Other idle observations:
  • While Group G (the Americans' group) has been routinely called the "Group of Death," probably because I have only heard my fellow Americans say it while living here in America, more sophisticated palates understand that Group D (Uruguay, Italy, England, Costa Rica) ain't no great shakes, either.  Neither, by the way, is Group B (Spain, Chile, Netherlands, Australia).
  • On the flip side, people are pointing to Group H (Belguim, Russia, Algeria, South Korea) as the easiest group, but Group F is basically a walkover for Argentina, which should run all over Bosnia-Herzegovina, Iran and Nigeria.
This is the first time (or maybe the second; the first may have been a few or even several World Cups ago, when I was asked to participate in a fantasy WC tournament from a friend) that I tried prognosticating the WC.  I'm relying on two things: The predictions from FiveThirtyEight, whose founder, Nate Silver, pioneered the Soccer Power Index (SPI), which looks to be much more accurate and predictive than the official FIFA rankings, and ESPN.com brand new Giant Killers model and blog.  In fact, I should say that I'm picking winners based on Silver's projections, and most of the teams that'll finish second in their group by going all-in on what Giant Killers say are underrated teams.  Underrated doesn't mean they'll make the playoffs.  Nevertheless I put them all through.

The one thing I want to know is: How often do upsets occur?  I really don't think Iran nor Costa Rica have a chance to advance, but fuck, what do I know?  Are World Cups more chalk than, say the NCAA men's basketball tournament?  If so, that would be some good information to ascertain.

Who advances, in order, out of Group:

A: Brazil, then Mexico
B: Spain, then Chile
C: Columbia, then Greece
D: Uruguay, then Costa Rica
E: Ecuador, then France
F: Argentina, then Iran
G: Germany, then Portugal
H: Russia, then Belgium

I then go kind of nuts:

Eighthfinals:
  • Brazil over Chile
  • Spain over Mexico
  • Colombia over Costa Rica
  • Uruguay over Greece
  • Ecuador over Iran
  • France over Argentina (kind of ridiculous having the French finish second, but the WC can't all be chalk, right?  Midfielder Franck Ribery is hurt and will miss the WC, and that's why I thought they French will finish second in Group E, thus setting up a way-too-early mouth-watering match-up in the eighths against the Argentines -- which, while many people tout as a contender, to me still seems like Lionel Messi & Co.  If that's the case, I'll take the team, Ribery-less though they may be, over the individual, even if he may beat Pele as The Greatest Soccer Player Of All-Time)
  • Belgium over Germany (my other shock pick.  The Germans have defensive issues and their psyche is considered to be fragile, thus allowing a Belgium side with a lot of frisky youngsters to spring the upset of yet another contender)
  • Russia over Portugal (and don't sleep on the Russians, either; I think their defense will suffocate the Portuguese, who, like Argentina, is just one guy, Christiano Ronaldo)
Quarterfinals:
  • Brazil over Colombia
  • Spain over Uruguay
  • Belgium over Ecuador (guess that makes the Belgians the Cinderella of the 2014 World Cup)
  • France over Russia
Semifinals:
  • Brazil over Belgium
  • Spain over France
Third-Place Game (who cares?  What sport in the world still plays a third-place game?): Belgium over France

Final: Brazil over Spain (ETA at 11:18--11:23 p.m.
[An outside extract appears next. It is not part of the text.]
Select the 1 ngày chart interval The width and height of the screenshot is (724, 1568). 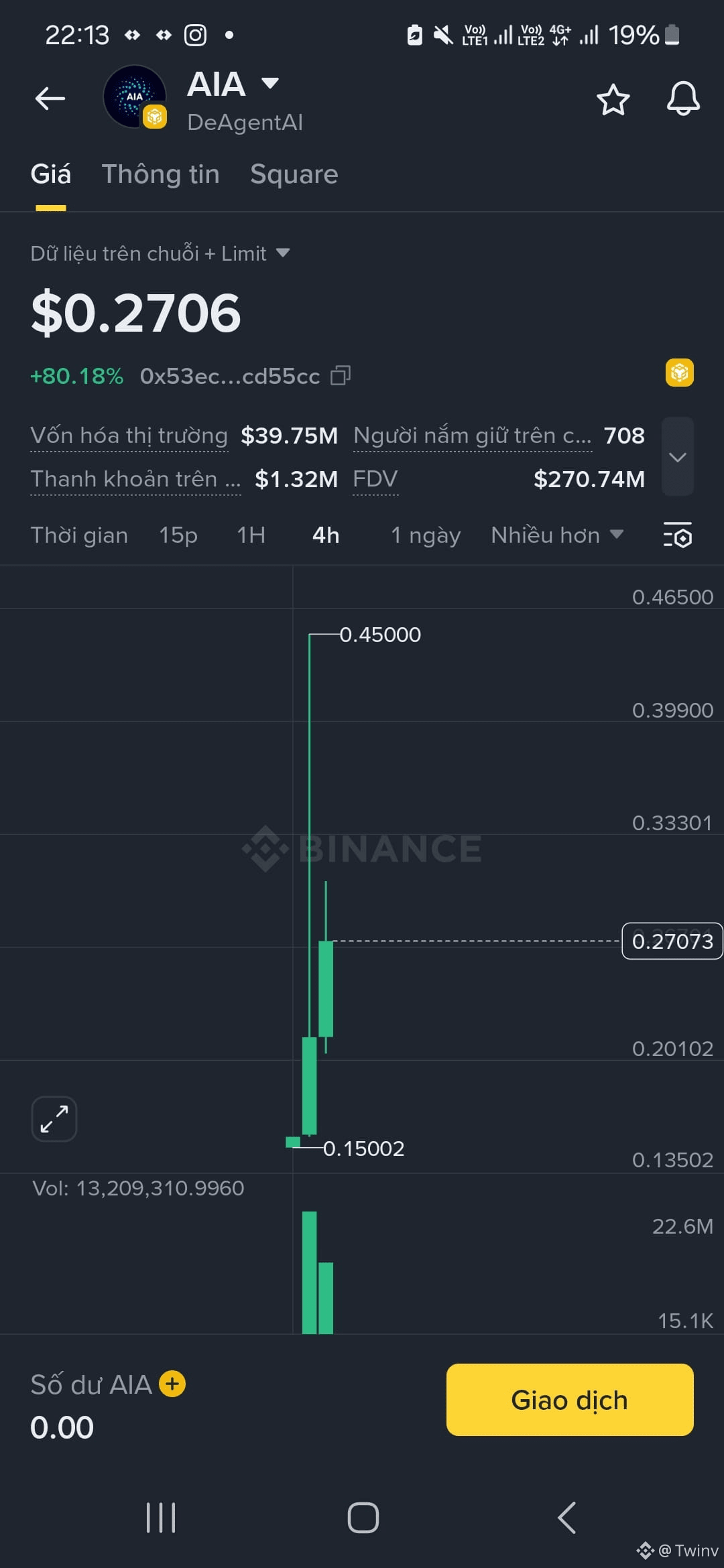426,535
Thursday, June 12 a note about Brazil.  I know that there are currently massive protests over the largesse of building for the World Cup at the expense of social programs designed to help the large swaths of the country's poor and bridging the gap of income inequality there.  But as is so often the case, I don't know if the protesters are aiming their ire at the team itself.  While there is pressure to win on home soil, I don't think the off-the-field turmoil wants them to lose.  The country is supporting Team Brazil, therefore I think that's one obstacle that's being raised that isn't quite accurate.)